Department of Medical Oncology, Fudan University Shanghai Cancer Center, No. 270 Dong-An Road, Shanghai, 200032, China.
Department of Oncology, Shanghai Medical College, Fudan University, 130 Dong-An Road, Shanghai, 200032, China.
J Transl Med. 2019 Mar 4;17(1):70. doi: 10.1186/s12967-019-1824-4.
Lung cancer has become the most common cancer type and caused the most cancer deaths. Lung adenocarcinoma (LUAD) is one of the major type of lung cancer. This study aimed to establish a signature based on immune related genes that can predict patients' OS for LUAD.
The expression data of 976 LUAD patients from The Cancer Genome Atlas database (training set) and the Gene Expression Omnibus database (four testing sets) and 1534 immune related genes from the ImmPort database were used for generation and validation of the signature. The glmnet Cox proportional hazards model was used to find the best gene model and construct the signature. To assess the independently prognostic ability of the signature, the Kaplan-Meier survival analysis and Cox's proportional hazards model were performed.
A gene model consisting of 30 immune related genes with the highest frequency after 1000 iterations was used as our signature. The signature demonstrated robust prognostic ability in both training set and testing set and could serve as an independent predictor for LUAD patients in all datasets except GSE31210. Besides, the signature could predict the overall survival (OS) of LUAD patients in different subgroups. And this signature was strongly associated with important clinicopathological factors like recurrence and TNM stage. More importantly, patients with high risk score presented high tumor mutation burden.
This signature could predict prognosis and reflect the tumor immune microenvironment of LUAD patients, which can promote individualized treatment and provide potential novel targets for immunotherapy.

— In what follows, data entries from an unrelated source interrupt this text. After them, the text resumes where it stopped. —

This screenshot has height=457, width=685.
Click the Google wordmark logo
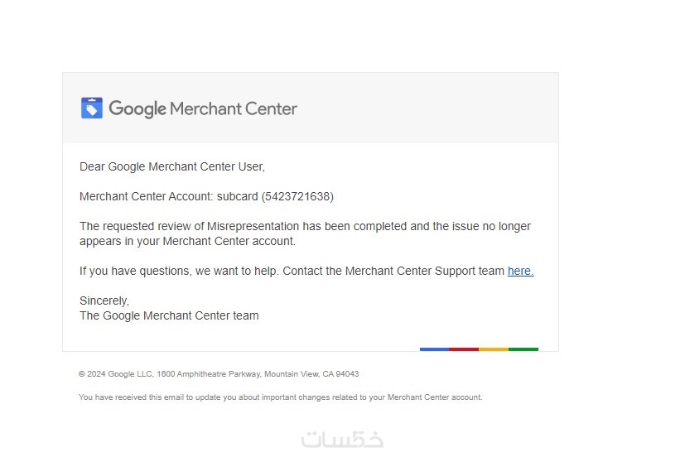tap(137, 108)
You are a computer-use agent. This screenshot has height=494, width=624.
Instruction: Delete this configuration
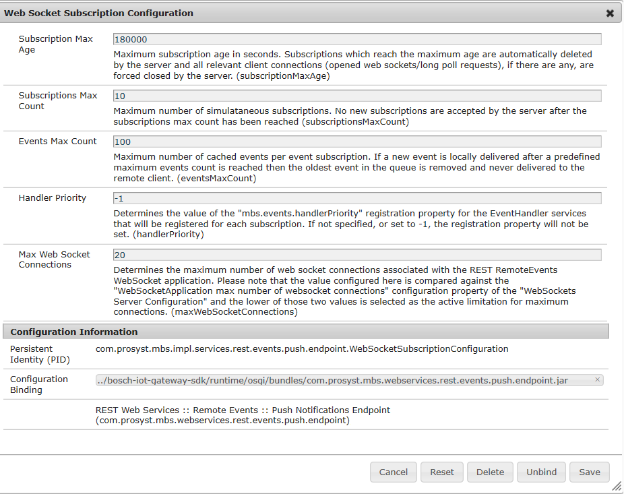tap(490, 472)
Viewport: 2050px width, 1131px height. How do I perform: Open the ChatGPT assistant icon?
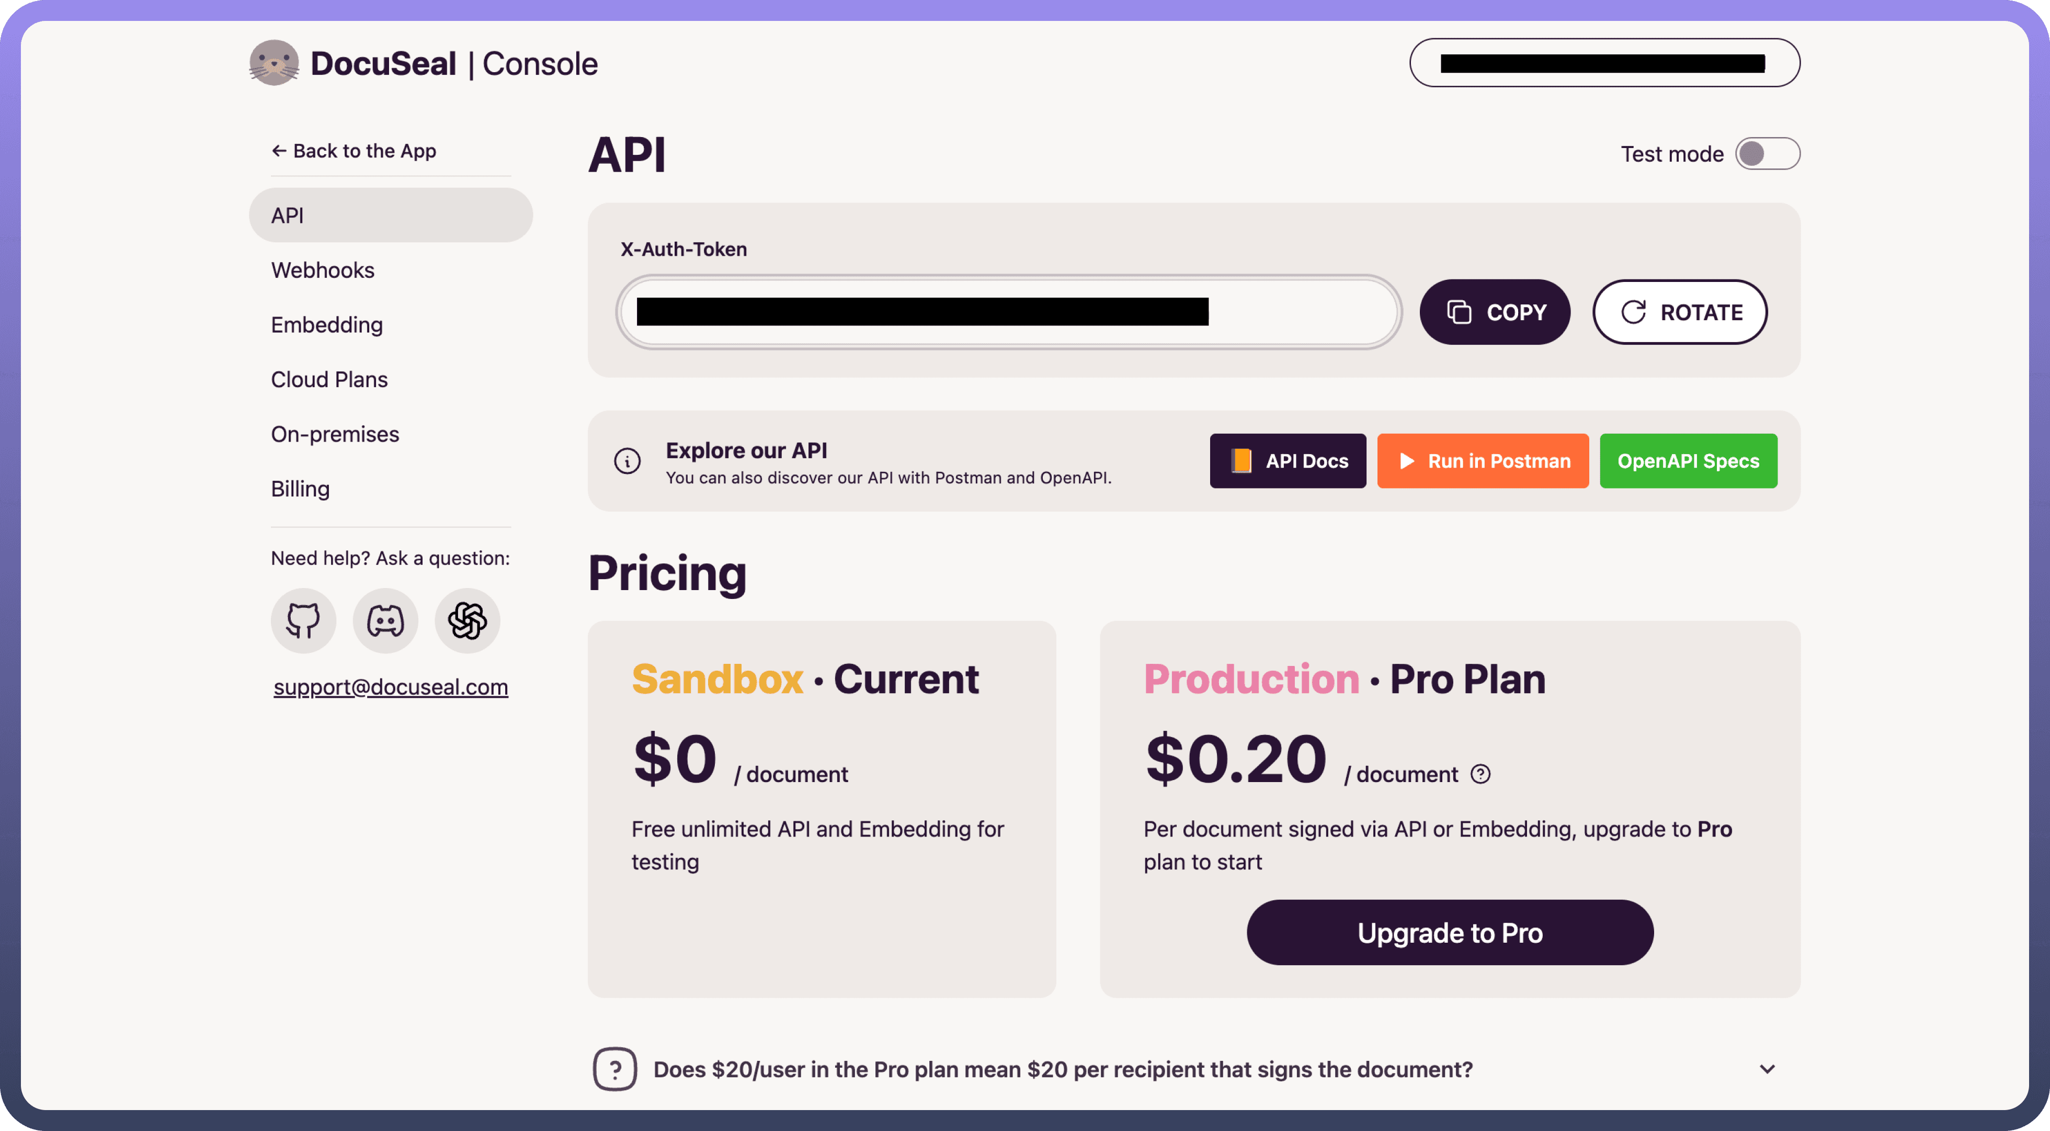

肺癌已成为最常见的癌症类型,也是导致癌症死亡人数最多的癌症。肺腺癌 (LUAD) 是肺癌的主要类型之一。本研究旨在建立一个基于免疫相关基因的signature,用于预测 LUAD 患者的总生存期 (OS)。
从癌症基因组图谱数据库 (训练集) 和基因表达 Omnibus 数据库 (四个测试集) 中获取 976 例 LUAD 患者的表达数据,以及从 ImmPort 数据库中获取 1534 个免疫相关基因,用于 signature 的生成和验证。使用 glmnet Cox 比例风险模型寻找最佳基因模型并构建 signature。通过 Kaplan-Meier 生存分析和 Cox 比例风险模型评估 signature 的独立预后能力。
使用经过 1000 次迭代后频率最高的 30 个免疫相关基因构建的基因模型作为我们的 signature。该 signature 在训练集和测试集中均具有稳健的预后能力,并且可以作为所有数据集(除 GSE31210 外)中 LUAD 患者的独立预测因子。此外,该 signature 可以预测不同亚组 LUAD 患者的总生存期 (OS)。并且该 signature 与复发和 TNM 分期等重要临床病理因素密切相关。更重要的是,高风险评分的患者具有较高的肿瘤突变负担。
该 signature 可以预测 LUAD 患者的预后并反映肿瘤免疫微环境,有助于个体化治疗,并为免疫治疗提供潜在的新靶点。